Pouvez-vous présenter votre travail et souligner les liens entre l’art et la politique que vous abordez ? 

Produire de l’art c’est produire du politique ! – Je travaille depuis plusieurs décennies sur les problématiques sociétales qui créent des effervescences dans notre société. La question des rapports Nord/Sud et ses corollaires sur les migrations, les créolisations à l’œuvre et les grandes peurs de l’envahissement en écho avec nos passés coloniaux plus ou moins refermés.
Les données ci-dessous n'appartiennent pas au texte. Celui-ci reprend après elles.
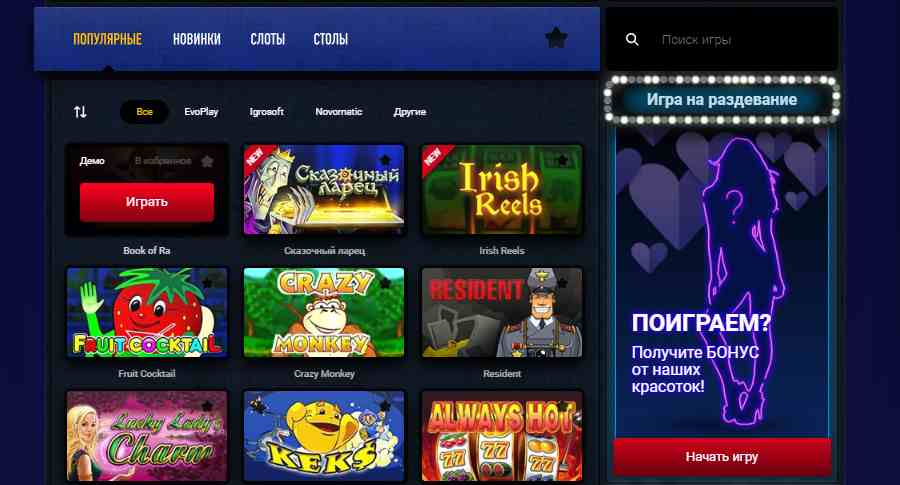Screen dimensions: 900x485
Task: Mark the Сказочный ларец game as favorite with star
Action: [385, 160]
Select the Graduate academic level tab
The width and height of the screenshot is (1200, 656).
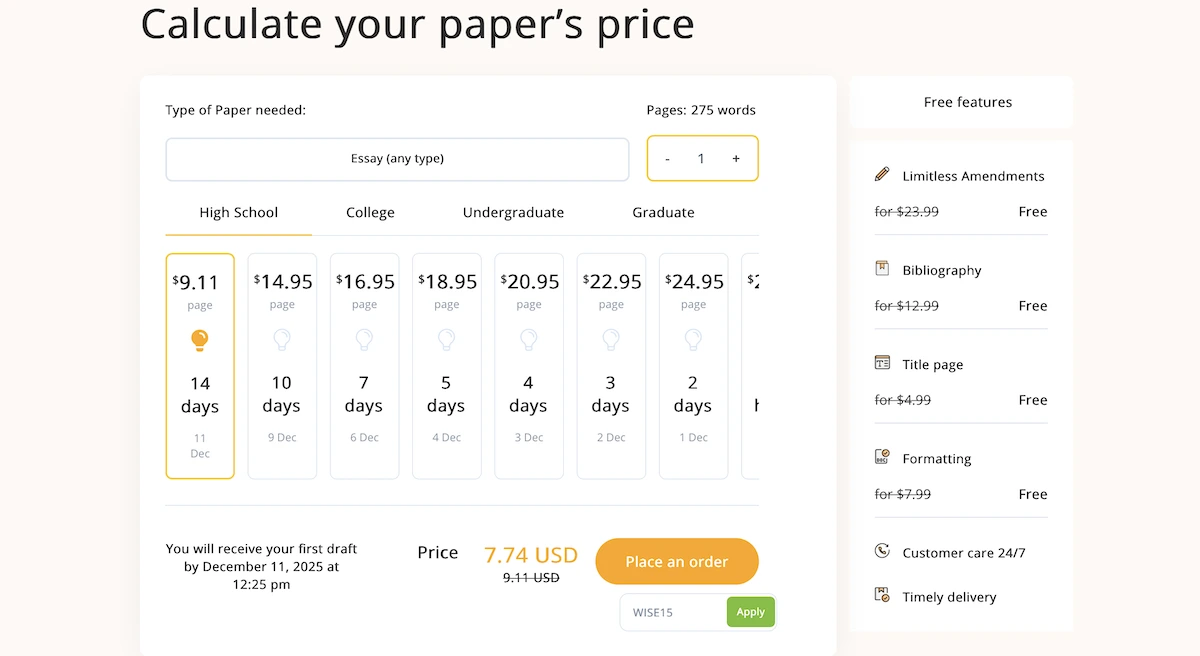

La question de l’autre, du corps et du visage de l’autre, celui qui diffère, qui vient d’ailleurs, son « potentiel exotique-toxique ». Par le dessin, l’écriture, la peinture, la photographie et la vidéo, je traite principalement de ces questions comme dans mes derniers grands dessins terminés à la mi-juillet 2023 de la série « ADN – À la Croisée des Chemins » 

De même que l’artiste intervient par son œuvre dans le champs politique au sens large, il propose des grilles de lecture nécessairement incomplètes et ambiguës. C’est en cela que l’art dépasse l’objet militant univoque pour ouvrir des formes d’hétérotopies dans le paysage des idées et des sociétés, assumant pleinement ainsi l’équivocité de l’œuvre.

Quels sont les auteurs, les scientifiques, philosophes ou encore écrivains qui ont influencé votre travail ? 

Ils sont nombreux ! Les ethnologues Claude Levi-Strauss notamment pour ses ouvrages fondateurs Tristes tropiques et la Pensée sauvage, mais aussi Victor Segalen avec la notion du regardant qu’il nomme « Exot » ce décentrage de celui qui regarde ce qui diffère… avec aussi le prolongement par le commissaire et critique d’art Nicolas Bourriaud, son ouvrage Radican.

Les philosophes, tel Emmanuel Levinas, pour ses recherches précieuses pour mon travail sur la notion de visagéité. Les auteurs et poètes dont Franketienne ou Édouard Glissant et sa notion de créolisation du monde et « d’identité rhizome ». Les sociologues penseurs et théoriciens des Sciences et de la complexité comme Edgar Morin avec son concept de « mode dialogique », André de Peretti et ses réflexions ardues sur le Sens du Sens, ou encore Paul Virilio et sa notion « de trop plein de réel » de notre époque. Le biologiste et penseur Henry Laborit pour ses ouvrages sur l’inhibitions de l’action. Les psychanalystes Lacan et bien sûr Freud et les ramifications du concept d’inquiétante étrangeté.

Comment voyez-vous les liens entre la théorie et la pratique en art ? 

De mon côté, je lis régulièrement des ouvrages et articles dans les champs de la philosophie, de l’anthropologie et des sciences comportementales. Cette matière nourricière est en lien, mais à des profondeurs ou le rapport entre théorie et création n’est pas su.

Est-ce que l’expérimentation tient une place importante dans votre travail ? Et cette expérimentation peut-elle être mise en relation avec une ou des disciplines scientifiques particulières que vous affectionnez ?

Oui, de même que la vision de l’artiste s’est rapprochée de celle du scientifique dans les diverses étapes de l’élaboration d’une création, pour moi à l’aube d’un nouveau travail il s’agit de définir un process, un champ d’action, réunir une documentation, se donner les moyens à travers des choix et des essais de matériaux et d’outils. Les tentatives, ébauches et recherches tant textuels qu’iconographiques donnent chair à une certaine « définition post-œuvre » dans mon travail.